Read the text then choose true or false for the statements following it.
The Great Pacific Garbage Patch is a huge area of sea twice the size of Texas that is polluted with plastic. It is often misleadingly portrayed in photographs as a huge floating mass of large plastic pieces almost solid enough to walk on. This is however not what it really looks like - the garbage patch is more like a garbage soup. There is a significant amount of obvious floating surface debris, but much of the plastic is in the form of tiny particles of less than 5mm in diameter (termed microplastics) floating on and just below the surface of the ocean.
Over the last 30 to 40 years, millions of tonnes of plastic have entered the oceans. Some has been illegally tipped at sea, but most comes from the land, from poorly run landfill sites and industrial waste, or from litter that has not been properly disposed of. This litter gets swept into drains and ends up in rivers – so plastic cups or bags carelessly dropped could end up in the sea. Through the actions of winds and currents the floating plastic debris accumulates. Over time the plastic breaks down through degradation due to sunlight and the action of waves. Many of the resultant plastic particles end up being accidentally ingested by marine animals, which can die of starvation because of the plastic filling their stomachs. The particles also act like sponges for harmful chemicals in the sea that have come from industry and agriculture over the last decades. The particles absorb these materials and effectively become toxic. The entry of plastic pieces and the absorbed toxic chemicals into our food chain should certainly be of concern, although it is not yet known whether this has a long-term effect on human health.

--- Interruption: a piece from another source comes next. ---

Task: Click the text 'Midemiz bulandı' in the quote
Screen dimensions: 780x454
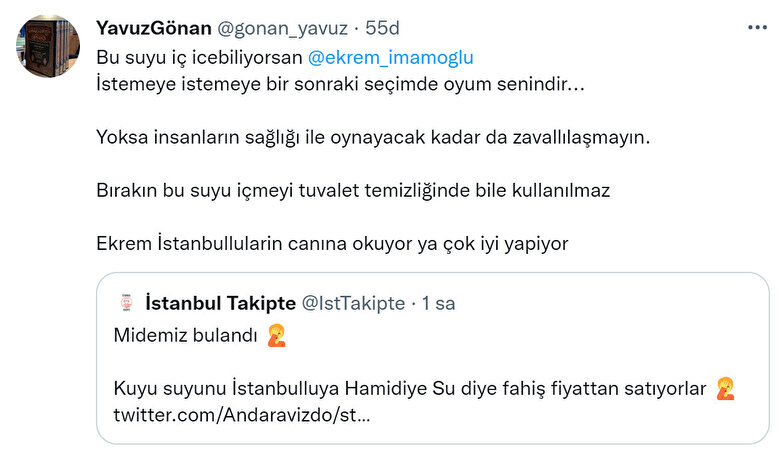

The oceanic garbage patches rotate and move, and areas of highest density of plastic within the patches are also not static, making a clean-up very challenging. To attempt to do this by skimming off the surface-water would not only be very costly in terms of both money and energy, but also fish and small marine life would be accidentally removed. Because the middle of the oceans are not owned or controlled by any one country, this global issue would require the participation and cooperation of many countries.
It is allowed to dump rubbish into the sea.
There are in fact no large plastic pieces in the Garbage Patch, just microplastics.
If marine animals eat plastic particles, it affects their digestive system.
Countries must challenge each other to clean up the oceans.